▶ **WHAT IS ASKED**
Output the lines below without changes, starting with the line containing "Open the cookie widget floating icon" and continuing through the last line. Leave out the pictures.

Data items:
===============

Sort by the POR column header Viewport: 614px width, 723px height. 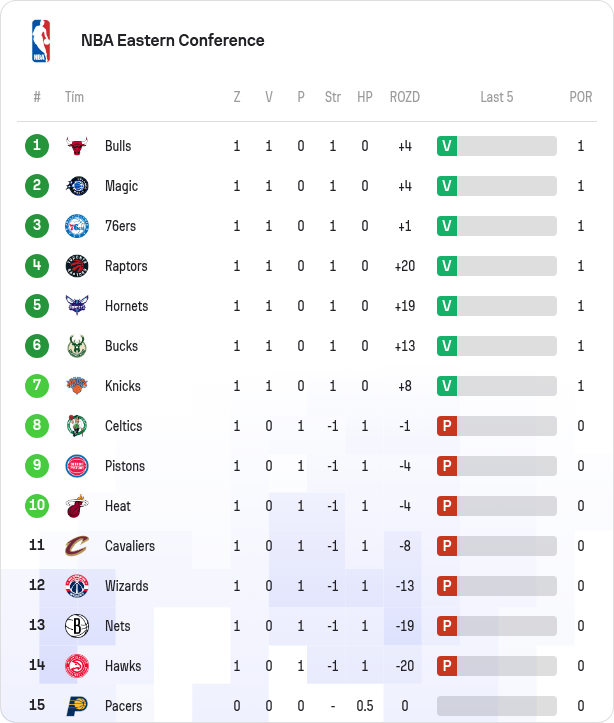pyautogui.click(x=581, y=97)
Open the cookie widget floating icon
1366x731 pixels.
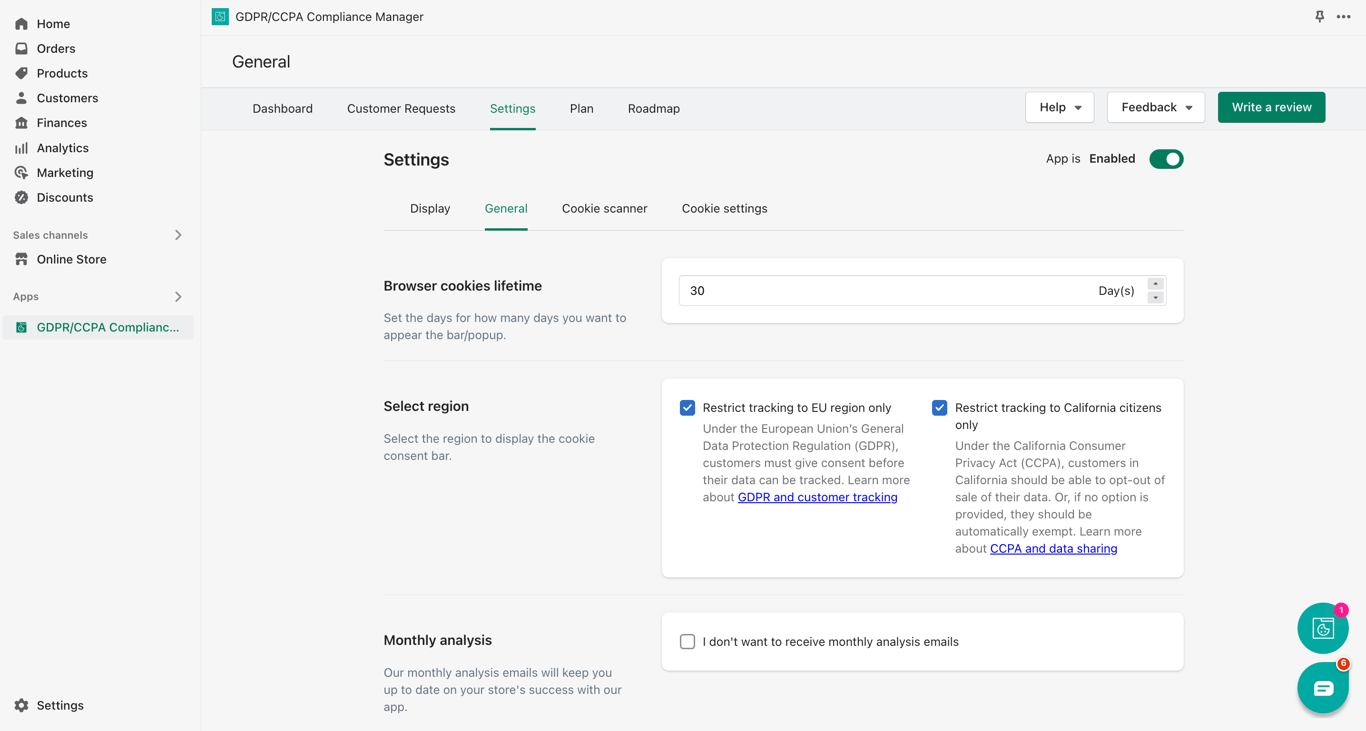point(1322,628)
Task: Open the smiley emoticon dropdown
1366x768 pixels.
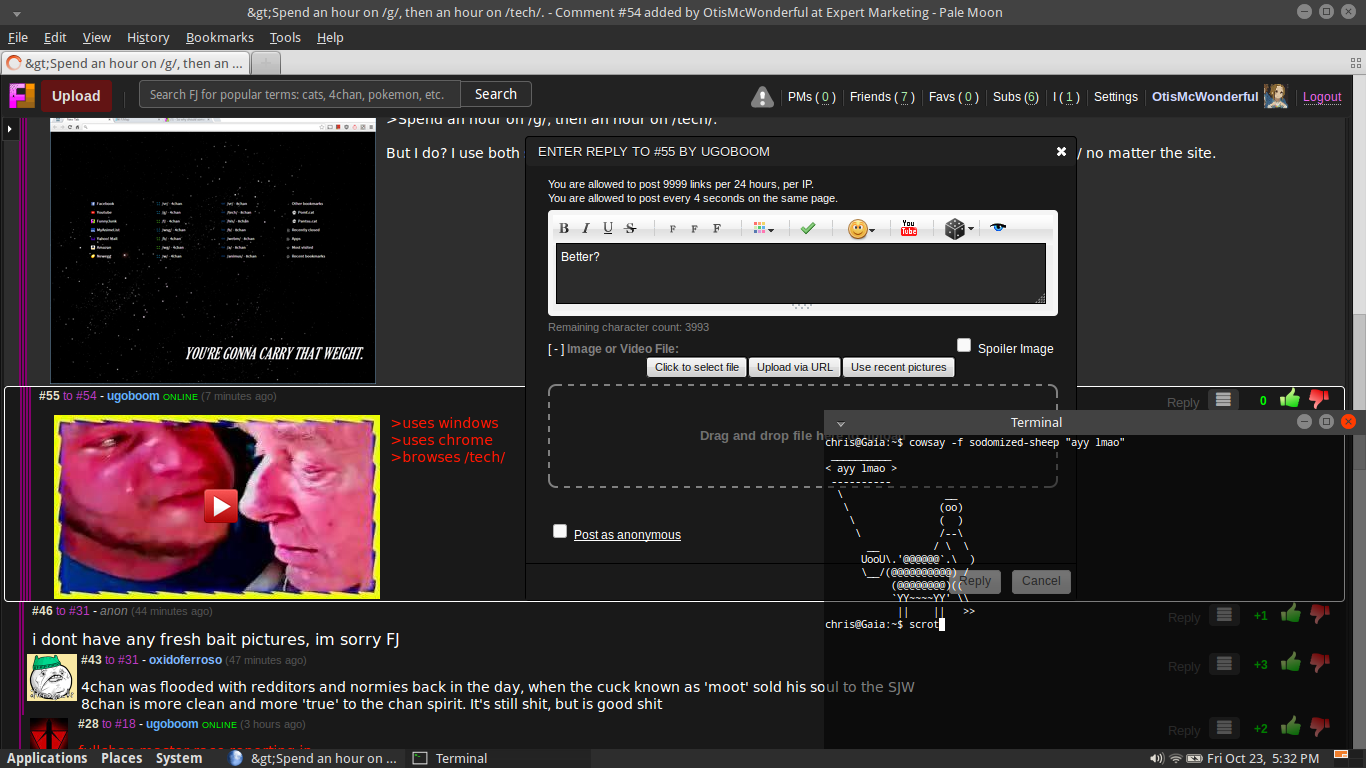Action: tap(861, 229)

===============

▶ **EXERCISE RESPONSE**
Open the cookie widget floating icon
1366x731 pixels.
point(1322,628)
Task: Open the smiley emoticon dropdown
1366x768 pixels.
Action: tap(861, 229)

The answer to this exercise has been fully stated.